I have a USB bridge that's implementing SAT passthru cdbs. We ran
into an
issue with the usb-storage driver in that when it does auto-sense
(because
the CK_COND bit is set in the passthru cdb), the driver does a
sense with
only 18 bytes for the sense buffer. The problem is that SAT
passthru wants
to return 22 bytes of sense data. The last 4 bytes that don't get
returned
are fairly important ATA task files registers: lba high hob, lba
high,
device, and status.
For testing purposes I use the patch below, but what's the correct
way to
deal with this issue? Is there something in the USB spec
mandating 18 bytes
of sense data, or is the usb-storage simply making a hard-coded
assumption?
I believe it's a hard-coded assumption, based on the observation
that many
USB devices don't like it if you ask for more or less than 18
bytes. Matt
Dharm can correct this if I'm wrong.
The sense buffer length is yet another quantity that ought to have
an SG
passthru but doesn't.
The spec here is de facto, not de jure.
De jure, the host should only send SCSI op x03 "Request Sense"

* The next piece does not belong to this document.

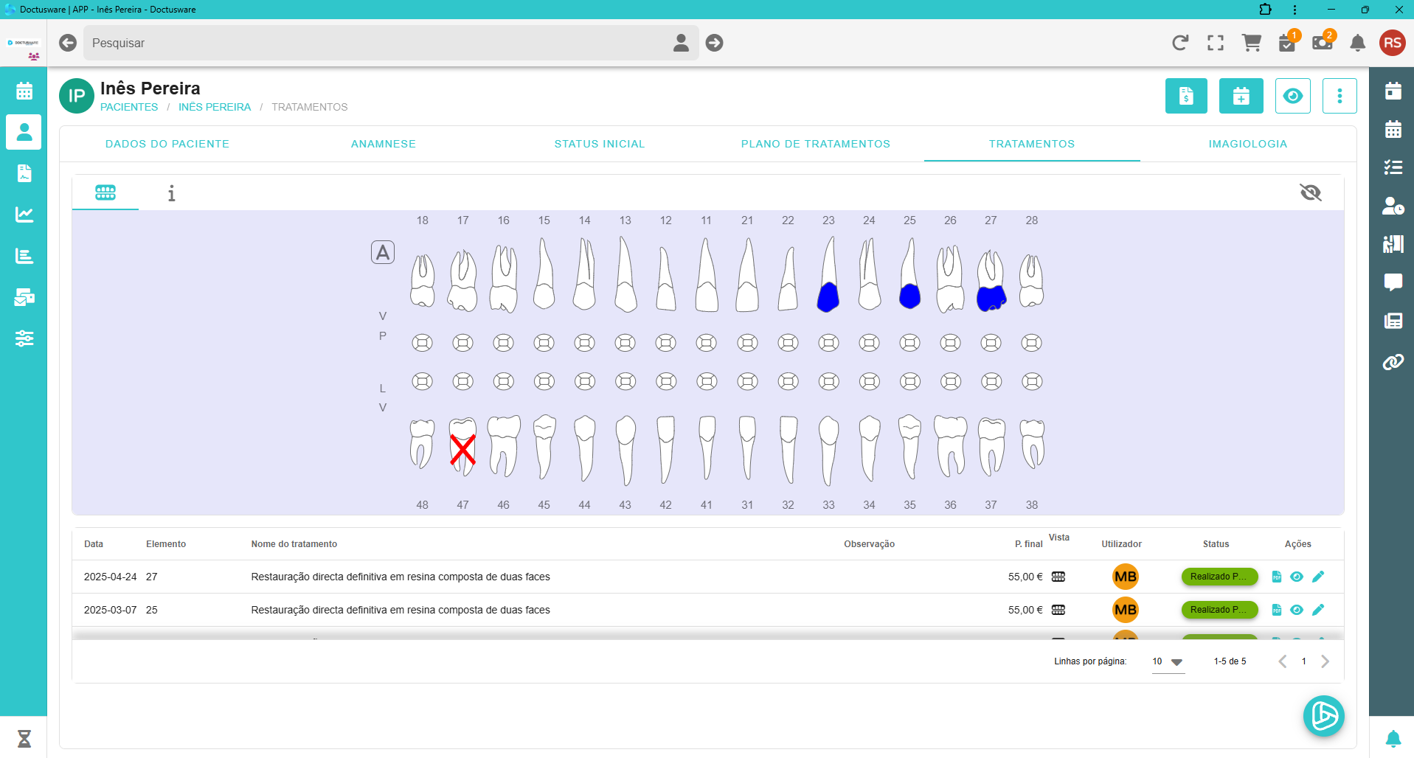Open the shopping cart icon
This screenshot has height=758, width=1414.
pos(1251,43)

requests that allow the max of xFF (255) sense data bytes in, because
these requests are defined as the obscenity of a read-and-clear
request. A host that instead rudely asks for less than all possible
sense bytes risks irrecoverably discarding sense bytes before the
device reports that they exist, thru the additional length byte.
Hosts have that right only when out-of-band they know enough about
the device to predict what the additional sense length will be.
De facto, best as I mis/remember, Windows ME/ 98/ 95 asked often for
x0E (14) bytes and Win XP/ 2K/ NT now asks often for x12 (18) bytes.
Furthermore, Windows ignores the additional length byte.
Consequently, naturally, yes, because of the rudeness of those many
hosts, now many commodity peripheral storage devices choke over a
request for anything other than x12 (18) bytes, and give the host
zero or other noise in the additional sense byte.
///
That myth or truth explains why device vendors have learned to extend
sense data with vendor-specific requests, rather than pretending that
the additional length of sense data can grow. Fun to see the SAT
passthru folk violate this folk wisdom by adding a new form of
Command Out without adding a corresponding new form of Status & Sense
In. They may have enough weight to change this reality, we'll see.
///
Another significant influence over sense data lengths is the chaos
triggered by misalignment.
Various Windows services round up any length to the next four or
eight byte boundary, possibly abusing kernel privilege to write
memory not allocated. Some apps therefore depart from the x0E/12
standard and ask for x10 (16) bytes instead.
Now we see SAT passthru needs x16 (22) bytes, more than the currently
conventional x12 (18).
Soon enough we'll see if the next new de facto requested sense data
length is x10, clashing with SAT passthru, x14 for 32-bit alignment,
or x18 to satisfy 64-bit alignment and SAT passthru.